**Document passage**
_ _ _ _

1.2 Research objective and approach

The purpose of this thesis is to widen the theorizations on sustainability by offering an empirically informed perspective for investigating possibilities for individual and collective local economic agency in sustainability transformations in tourism destinations. In this thesis, the objective is to understand

how sustainability can be facilitated through local economic relations in resort-oriented destination development contexts.

The aim is to empirically investigate issues related to cooperation as well as conflict between local tourism actors and examine them in relation economic relations, agency and tourism politics. In the current study, the ideal of economic growth as the primary driver and the aim of collective action is questioned. Through empirical analysis, I first examine how (un)sustainability manifests in economic relations between local tourism actors and, based on this empirical understanding, discuss what changes would be required to move towards more sustainable tourism futures. Destination transformation and evolution towards new development paths that deviate from enclave tourist resorts is a research topic that has been studied relatively little in tourism geographies (see Saarinen 2017: 432). To address this, my intention is to develop an empirically grounded method of critical inquiry, one that offers not only a description of existing injustices but also seeks to find ways to actualize changes in tourism communities.

In the study, I examine local economic relations in the tourism destination transformation process as they appear from the perspective of local economic actors who are involved in tourism economy. In other words, I seek to understand the everyday tourism realities of

local tourism actors; what the current circumstances are in destination economies; and how

‘unsustainabilities’ are experienced and reproduced in the everyday ‘on the ground’. I am interested in the diversity of motivations that drive the economic relations and agency of local tourism actors. The research focus on economic subjects and their lived experiences coheres with the anthropological research perspective proposed by Heikkinen et al.

(2016). To comprehend processes that operate in a local–global nexus, they recommend a context-sensitive, bottom-up view and a focus on lived realities. Furthermore, they argue it is necessary to bring forward local voices and counter-discourses that may otherwise be suppressed by global tourism-related discourses. In this way, it becomes possible to co-produce knowledge of tourism that is locally sensitive but also aware of global issues.

_ _ _ _

**Listed records**
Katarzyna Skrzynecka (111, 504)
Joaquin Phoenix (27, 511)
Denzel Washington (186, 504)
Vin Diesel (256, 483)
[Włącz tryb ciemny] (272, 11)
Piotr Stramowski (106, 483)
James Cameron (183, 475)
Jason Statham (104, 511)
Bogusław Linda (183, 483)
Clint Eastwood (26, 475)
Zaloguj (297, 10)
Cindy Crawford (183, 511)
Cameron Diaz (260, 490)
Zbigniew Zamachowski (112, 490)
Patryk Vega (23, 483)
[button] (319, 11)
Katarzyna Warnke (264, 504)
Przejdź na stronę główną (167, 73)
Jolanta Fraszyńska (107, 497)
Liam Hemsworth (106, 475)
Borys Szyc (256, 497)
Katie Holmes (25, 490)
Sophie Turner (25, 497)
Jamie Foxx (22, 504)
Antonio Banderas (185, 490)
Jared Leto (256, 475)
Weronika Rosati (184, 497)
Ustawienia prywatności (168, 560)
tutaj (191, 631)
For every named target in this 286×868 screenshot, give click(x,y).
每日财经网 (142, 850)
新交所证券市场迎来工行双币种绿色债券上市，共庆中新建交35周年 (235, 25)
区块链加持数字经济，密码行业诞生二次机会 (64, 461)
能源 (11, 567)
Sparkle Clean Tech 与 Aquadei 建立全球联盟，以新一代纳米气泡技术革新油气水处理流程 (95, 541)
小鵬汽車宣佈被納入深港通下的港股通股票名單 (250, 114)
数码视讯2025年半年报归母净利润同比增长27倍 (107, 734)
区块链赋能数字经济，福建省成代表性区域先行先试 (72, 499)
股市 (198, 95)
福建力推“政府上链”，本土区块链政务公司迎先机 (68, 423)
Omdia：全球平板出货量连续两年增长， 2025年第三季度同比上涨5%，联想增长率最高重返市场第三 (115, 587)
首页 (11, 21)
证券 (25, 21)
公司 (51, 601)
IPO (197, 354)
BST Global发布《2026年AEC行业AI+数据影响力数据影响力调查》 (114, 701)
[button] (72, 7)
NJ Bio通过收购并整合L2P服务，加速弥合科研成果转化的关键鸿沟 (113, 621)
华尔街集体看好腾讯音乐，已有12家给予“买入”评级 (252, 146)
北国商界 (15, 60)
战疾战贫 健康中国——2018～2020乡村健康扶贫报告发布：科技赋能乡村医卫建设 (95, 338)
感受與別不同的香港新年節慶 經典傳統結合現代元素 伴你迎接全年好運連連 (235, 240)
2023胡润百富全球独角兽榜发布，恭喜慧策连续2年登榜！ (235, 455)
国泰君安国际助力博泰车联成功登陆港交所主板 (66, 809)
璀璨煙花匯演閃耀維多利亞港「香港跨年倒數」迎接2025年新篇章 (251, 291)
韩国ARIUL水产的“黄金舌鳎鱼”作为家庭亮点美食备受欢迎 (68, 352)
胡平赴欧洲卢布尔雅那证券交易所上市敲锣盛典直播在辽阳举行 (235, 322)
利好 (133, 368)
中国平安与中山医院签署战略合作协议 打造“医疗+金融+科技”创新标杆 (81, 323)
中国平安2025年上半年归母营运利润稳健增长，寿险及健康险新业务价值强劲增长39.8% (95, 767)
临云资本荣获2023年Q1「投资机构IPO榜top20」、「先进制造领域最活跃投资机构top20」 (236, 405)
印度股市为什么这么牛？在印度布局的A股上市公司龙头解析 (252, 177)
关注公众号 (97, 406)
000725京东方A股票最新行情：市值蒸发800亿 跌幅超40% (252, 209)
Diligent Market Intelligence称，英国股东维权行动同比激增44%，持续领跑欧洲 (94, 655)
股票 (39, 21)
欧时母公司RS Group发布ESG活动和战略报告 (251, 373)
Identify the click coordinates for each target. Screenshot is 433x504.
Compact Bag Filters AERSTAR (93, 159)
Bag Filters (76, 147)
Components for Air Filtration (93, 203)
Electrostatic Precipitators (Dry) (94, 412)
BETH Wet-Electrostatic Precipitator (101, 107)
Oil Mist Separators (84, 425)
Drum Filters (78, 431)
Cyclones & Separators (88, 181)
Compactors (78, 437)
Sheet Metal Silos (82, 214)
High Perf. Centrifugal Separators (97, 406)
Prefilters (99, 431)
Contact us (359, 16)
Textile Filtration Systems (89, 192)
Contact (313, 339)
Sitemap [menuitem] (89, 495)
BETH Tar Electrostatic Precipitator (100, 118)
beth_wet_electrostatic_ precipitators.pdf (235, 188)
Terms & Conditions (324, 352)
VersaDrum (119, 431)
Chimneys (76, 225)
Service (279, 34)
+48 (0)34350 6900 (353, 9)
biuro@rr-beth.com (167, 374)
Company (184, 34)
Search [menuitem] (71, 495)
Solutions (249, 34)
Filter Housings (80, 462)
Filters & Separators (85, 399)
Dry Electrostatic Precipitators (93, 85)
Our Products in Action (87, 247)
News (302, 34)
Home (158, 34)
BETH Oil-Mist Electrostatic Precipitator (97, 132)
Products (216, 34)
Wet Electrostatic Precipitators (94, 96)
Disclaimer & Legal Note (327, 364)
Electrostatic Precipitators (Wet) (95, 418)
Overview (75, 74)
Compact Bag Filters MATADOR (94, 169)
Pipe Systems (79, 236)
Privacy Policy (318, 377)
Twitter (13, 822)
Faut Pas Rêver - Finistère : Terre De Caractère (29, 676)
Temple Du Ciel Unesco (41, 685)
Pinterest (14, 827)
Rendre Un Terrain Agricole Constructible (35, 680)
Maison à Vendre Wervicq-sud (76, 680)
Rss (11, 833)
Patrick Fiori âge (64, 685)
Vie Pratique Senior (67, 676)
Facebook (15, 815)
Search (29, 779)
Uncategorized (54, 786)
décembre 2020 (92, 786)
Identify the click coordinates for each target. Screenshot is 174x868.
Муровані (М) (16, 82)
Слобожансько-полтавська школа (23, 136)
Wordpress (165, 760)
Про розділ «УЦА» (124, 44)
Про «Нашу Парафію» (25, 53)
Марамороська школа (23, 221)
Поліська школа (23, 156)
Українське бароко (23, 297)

_ _ _ _

**Complete the following**
[1] In the thesis excerpt, which research perspective does the focus on economic subjects and their lived experiences cohere with?
[2] Condense the paragraph of the thesis excerpt that begins "The aim is to empirically investigate" into a shorter version that keeps its main facts.
[3] From the thesis excerpt, quote the text from "(2016). To comprehend" to "of global issues.".
The records have no connection to the thesis excerpt.

**Outputs in order**
[1] It coheres with the anthropological research perspective proposed by Heikkinen et al. (2016).

[2] The study empirically investigates cooperation and conflict among local tourism actors in relation to economic relations, agency and tourism politics, and it questions economic growth as the main driver and aim of collective action. It first examines how (un)sustainability shows up in economic relations between local tourism actors, then discusses what changes would lead to more sustainable tourism futures. Because destinations moving away from enclave tourist resorts have been studied relatively little in tourism geographies (Saarinen 2017: 432), the author aims to develop an empirically grounded method of critical inquiry that both describes existing injustices and seeks ways to bring about change in tourism communities.

[3]
(2016). To comprehend processes that operate in a local–global nexus, they recommend a context-sensitive, bottom-up view and a focus on lived realities. Furthermore, they argue it is necessary to bring forward local voices and counter-discourses that may otherwise be suppressed by global tourism-related discourses. In this way, it becomes possible to co-produce knowledge of tourism that is locally sensitive but also aware of global issues.